**À faire:** Reprenez l'extrait sur les risques que le vent et l'accumulation de neige font peser sur les bâtiments et les infrastructures, puis poursuivez-le à partir de sa dernière phrase.

**Extrait de page:**
════
La carte et le plan d’action doivent consigner l’étendue horizontale des accumulations, la profondeur maximale enregistrée des accumulations et les notes spécifiques accompagnant chaque accumulation, au besoin, selon l’expérience des opérateurs responsables de la maintenance et de l’équipement ou du contremaître des travaux publics de la communauté.

Les bâtiments ou éléments à risque peuvent inclure :

  • les bâtiments présentant des dommages visibles
  • les bâtiments faisant l’objet d’un changement d’usage ou d’occupation
  • les bâtiments isolés
  • les bâtiments en cours de construction
  • les bâtiments avec une ou plusieurs grandes ouvertures, comme des fenêtres et des portes
  • les bâtiments avec des équipements extérieurs susceptibles d’être endommagés

Les composants des infrastructures à risque peuvent inclure :

  • les réseaux routiers
  • les lignes de télécommunication et les lignes électriques
  • les tours et les poteaux
  • les conduites d’eau hors sol
  • les réseaux de distribution aériens sous coffrage
  • les antennes satellites
  • les turbines éoliennes
  • les panneaux photovoltaïques

Mise en oeuvre

Adapter les bâtiments existants à l’augmentation des vents et à l’accumulation de neige. Les forces répétées du vent peuvent affaiblir une structure, la rendant plus susceptible de s’effondrer lors d’une future tempête de vent. Par la même occasion, l’accumulation de neige peut endommager un bâtiment de manière à le rendre trop instable pour être utilisé ou à bloquer les entrées, les ouvertures de ventilation ou d’autres points d’accès qui pourraient nuire à la fonction et à l’accessibilité.
════
**Données fournies:**
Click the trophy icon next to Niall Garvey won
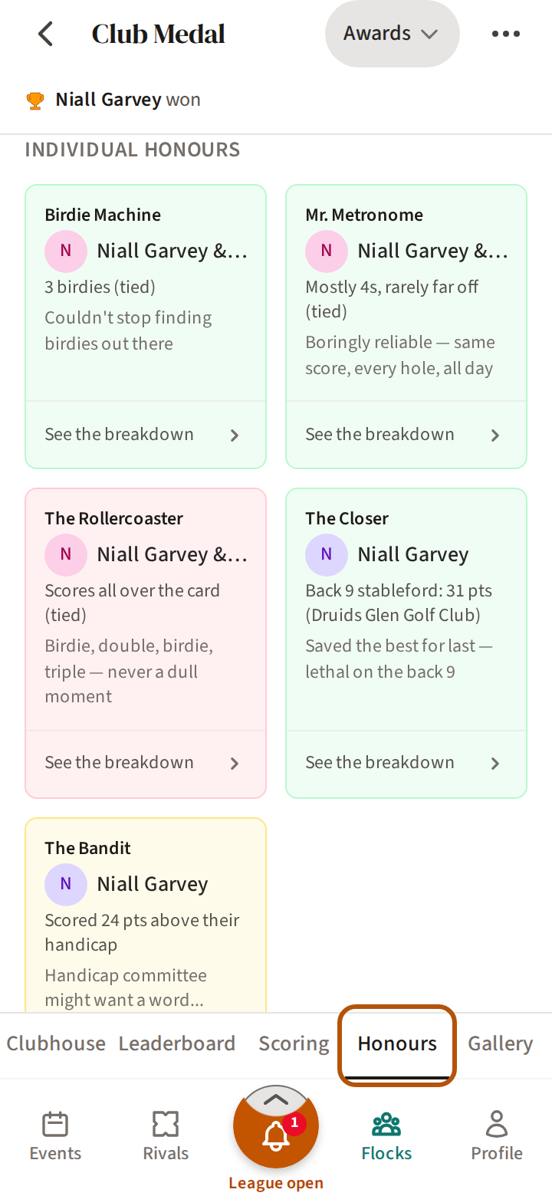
════
**Réponse attendue:**
Les effets suivants provenant des vents doivent être pris en compte lors de l’évaluation des bâtiments existants :

  • Torsion
  • Soulèvement
  • Fracassement
  • Fatigue
  • Cintrage
  • Pression
  • Défaillance des matériaux
  • Zones adjacentes aux parapets ou à d’autres éléments, dont les appareils de chauffage, de ventilation et de climatisation, les panneaux photovoltaïques, les appentis, les claires-voies, etc.
  • Toits situés à moins de 10 m horizontalement d’autres structures plus hautes
  • Zones de toiture, notamment les terrasses, les marches de toit et les noues

L’évaluation du bâtiment peut indiquer la nécessité de rénover les enveloppes et les structures du bâtiment. Ces travaux d’amélioration peuvent comprendre les éléments suivants :

  • Ancrage de la structure ou des éléments
  • Protection des ouvertures
  • Renforcements structurels (systèmes de charge latérale ou verticale)
  • Infiltration d’air et d’humidité
  • Potentiel de débris d’impact
  • Modification de la forme du bâtiment

L’ajout d’un auvent, d’un déflecteur de vent ou d’un brise-vent peut atténuer les problèmes fréquents d’accumulation localisée de neige sur les bâtiments existants. Les barrières à neige peuvent constituer une barrière efficace contre la poudrerie et les accumulations de neige, car elles permettent de réduire la vitesse du vent et sa capacité à transporter la neige au-delà de la barrière. L’accumulation de neige la plus importante se forme du côté de la barrière en aval du vent, loin de la chaussée. En général, les barrières à neige doivent être perpendiculaires aux vents dominants. Sur un terrain plat, la longueur de l’accumulation de neige en aval du vent créée par une barrière à neige peut atteindre plus de 35 fois la hauteur de la barrière. L’accumulation en amont peut atteindre une distance de 15 fois la hauteur de la barrière à neige. Dans les régions arctiques, les barrières à neige peuvent avoir une hauteur de 2 à 5 m, offrant une protection à l’échelle de la communauté contre les fortes accumulations de neige autour des bâtiments.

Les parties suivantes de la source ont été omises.